Configuration management for Ouranos servers.
Contents
- Install Ansible version 2.6 or newer on your machine. Ansible do not need to be installed on any of the hosts you need to manage.
- Run download-ansible-galaxy-roles.sh to download the other roles this playbook needs.
- You have ssh login as root on all the hosts you need to manage.
- Ssh login without password using ssh keys is a must since during one single play, Ansible will make many ssh connections, you do not want to have to re-type your password manually each and every time.
Use the wrapper script ansible/run-ansible-playbook to avoid having to type several
ansible-play options over and over again. All valid ansible-play
options can be given to the wrapper script, it will forward those options to
ansible-play.
Example:
cd ansible # dry-run (no "force"), all hosts, all roles ./run-ansible-playbook /path/to/inventory_file # for real, all hosts, all roles ./run-ansible-playbook /path/to/inventory_file force # for real, only gitlab-ci and docker tags for all hosts ./run-ansible-playbook /path/to/inventory_file force -t gitlab-ci,docker # for real, only gitlab-ci and docker tags, only for hosts gitlab and jenkins ./run-ansible-playbook /path/to/inventory_file force -t gitlab-ci,docker -l gitlab,jenkins
Try to re-use exiting roles from Ansible Galaxy instead of writing our own. But to ensure reproducibility, we need to pin the exact version we use in ansible-requirements.yml (used by download-ansible-galaxy-roles.sh).

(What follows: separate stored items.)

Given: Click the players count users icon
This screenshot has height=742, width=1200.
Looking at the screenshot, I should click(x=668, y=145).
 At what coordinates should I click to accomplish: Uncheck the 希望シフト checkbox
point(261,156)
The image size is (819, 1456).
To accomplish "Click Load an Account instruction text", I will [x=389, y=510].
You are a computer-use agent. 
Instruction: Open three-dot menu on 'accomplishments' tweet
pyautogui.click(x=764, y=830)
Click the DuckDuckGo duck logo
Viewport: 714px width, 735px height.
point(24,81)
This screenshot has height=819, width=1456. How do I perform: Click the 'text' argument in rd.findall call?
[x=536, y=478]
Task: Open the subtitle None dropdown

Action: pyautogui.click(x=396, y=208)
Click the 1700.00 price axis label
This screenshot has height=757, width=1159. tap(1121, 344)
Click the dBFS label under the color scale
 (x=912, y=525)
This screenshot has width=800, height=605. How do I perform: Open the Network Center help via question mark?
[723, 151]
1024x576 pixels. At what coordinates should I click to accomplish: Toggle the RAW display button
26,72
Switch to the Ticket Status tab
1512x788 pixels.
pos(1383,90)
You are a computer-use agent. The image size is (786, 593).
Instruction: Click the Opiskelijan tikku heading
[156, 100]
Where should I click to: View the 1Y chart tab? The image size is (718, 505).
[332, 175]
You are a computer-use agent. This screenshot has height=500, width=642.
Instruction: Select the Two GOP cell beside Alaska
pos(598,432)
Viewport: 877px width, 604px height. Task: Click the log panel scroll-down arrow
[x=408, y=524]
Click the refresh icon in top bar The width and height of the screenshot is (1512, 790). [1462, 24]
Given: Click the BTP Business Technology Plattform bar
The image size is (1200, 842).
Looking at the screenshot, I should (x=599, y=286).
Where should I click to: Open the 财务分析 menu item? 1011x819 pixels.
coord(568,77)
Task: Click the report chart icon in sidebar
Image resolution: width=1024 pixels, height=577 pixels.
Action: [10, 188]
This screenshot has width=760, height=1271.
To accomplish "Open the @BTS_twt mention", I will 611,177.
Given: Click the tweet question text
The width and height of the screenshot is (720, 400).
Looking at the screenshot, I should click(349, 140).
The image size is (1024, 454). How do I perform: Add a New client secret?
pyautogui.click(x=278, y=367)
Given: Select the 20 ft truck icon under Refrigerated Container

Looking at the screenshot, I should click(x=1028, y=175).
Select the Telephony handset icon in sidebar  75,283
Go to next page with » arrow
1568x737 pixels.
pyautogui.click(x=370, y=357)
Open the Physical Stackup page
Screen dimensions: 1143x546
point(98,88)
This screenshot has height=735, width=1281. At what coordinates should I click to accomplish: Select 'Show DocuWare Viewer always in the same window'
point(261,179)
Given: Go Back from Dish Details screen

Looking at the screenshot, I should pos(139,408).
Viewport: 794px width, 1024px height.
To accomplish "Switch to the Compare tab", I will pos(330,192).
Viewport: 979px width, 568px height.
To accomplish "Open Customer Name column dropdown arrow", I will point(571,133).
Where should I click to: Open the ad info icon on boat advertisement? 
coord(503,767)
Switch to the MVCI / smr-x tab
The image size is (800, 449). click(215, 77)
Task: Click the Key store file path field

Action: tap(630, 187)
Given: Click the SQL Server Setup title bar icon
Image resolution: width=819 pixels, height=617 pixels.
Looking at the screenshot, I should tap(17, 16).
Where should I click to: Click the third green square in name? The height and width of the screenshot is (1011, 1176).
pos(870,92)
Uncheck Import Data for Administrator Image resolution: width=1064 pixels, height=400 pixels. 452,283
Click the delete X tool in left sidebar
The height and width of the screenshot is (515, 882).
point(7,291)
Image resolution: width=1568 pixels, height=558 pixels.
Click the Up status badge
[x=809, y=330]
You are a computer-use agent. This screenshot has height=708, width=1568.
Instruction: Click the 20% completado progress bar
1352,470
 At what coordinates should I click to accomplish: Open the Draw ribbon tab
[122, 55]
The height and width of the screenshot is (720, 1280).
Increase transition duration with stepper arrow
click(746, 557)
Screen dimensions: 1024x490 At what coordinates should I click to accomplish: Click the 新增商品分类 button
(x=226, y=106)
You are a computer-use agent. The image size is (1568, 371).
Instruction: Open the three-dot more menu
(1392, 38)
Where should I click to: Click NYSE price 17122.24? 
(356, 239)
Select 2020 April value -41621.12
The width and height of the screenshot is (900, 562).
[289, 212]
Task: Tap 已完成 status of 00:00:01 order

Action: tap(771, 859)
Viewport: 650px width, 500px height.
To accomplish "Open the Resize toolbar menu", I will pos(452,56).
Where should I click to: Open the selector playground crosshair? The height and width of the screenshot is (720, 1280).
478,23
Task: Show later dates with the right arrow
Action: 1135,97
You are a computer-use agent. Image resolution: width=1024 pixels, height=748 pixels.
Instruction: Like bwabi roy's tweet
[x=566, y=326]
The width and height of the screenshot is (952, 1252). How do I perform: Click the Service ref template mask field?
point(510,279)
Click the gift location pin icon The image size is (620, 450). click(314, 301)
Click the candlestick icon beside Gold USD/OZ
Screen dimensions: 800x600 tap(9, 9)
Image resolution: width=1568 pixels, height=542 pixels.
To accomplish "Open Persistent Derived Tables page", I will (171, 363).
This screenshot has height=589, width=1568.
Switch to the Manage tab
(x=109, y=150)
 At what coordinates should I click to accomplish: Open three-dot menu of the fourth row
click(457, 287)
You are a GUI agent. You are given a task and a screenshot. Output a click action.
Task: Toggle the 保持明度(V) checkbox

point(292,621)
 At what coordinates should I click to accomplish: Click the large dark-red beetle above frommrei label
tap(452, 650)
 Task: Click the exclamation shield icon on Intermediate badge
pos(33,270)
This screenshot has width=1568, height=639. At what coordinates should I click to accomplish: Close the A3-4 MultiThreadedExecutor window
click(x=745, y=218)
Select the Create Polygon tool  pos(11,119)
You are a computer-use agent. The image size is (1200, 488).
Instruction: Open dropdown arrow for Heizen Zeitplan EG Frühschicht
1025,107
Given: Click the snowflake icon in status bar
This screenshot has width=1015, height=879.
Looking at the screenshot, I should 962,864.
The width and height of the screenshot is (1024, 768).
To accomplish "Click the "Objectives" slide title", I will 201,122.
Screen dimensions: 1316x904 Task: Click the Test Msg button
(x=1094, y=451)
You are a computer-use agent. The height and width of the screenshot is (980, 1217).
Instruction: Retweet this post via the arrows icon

The directory layout is following Ansible suggested best practices.
ansible/site.yml provides a very good overview of what are being done on each hosts (roles used), the list of hosts on the current site and list of tags available to filter which roles to run.
All private secrets and exact hostnames are in the inventory file. The hostnames in ansible/site.yml are pseudo hostnames. See ansible/sample-inventory.
Roles should try to be as generic/re-usable as much as possible, as the other roles we re-use from Ansible Galaxy.